### Activity
Once you have read the records below, write them all out exactly as given.

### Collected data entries
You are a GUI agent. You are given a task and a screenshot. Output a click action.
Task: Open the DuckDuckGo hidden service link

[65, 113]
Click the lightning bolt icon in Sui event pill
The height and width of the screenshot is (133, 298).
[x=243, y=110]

### Response to this exercise
You are a GUI agent. You are given a task and a screenshot. Output a click action.
Task: Open the DuckDuckGo hidden service link

[65, 113]
Click the lightning bolt icon in Sui event pill
The height and width of the screenshot is (133, 298).
[x=243, y=110]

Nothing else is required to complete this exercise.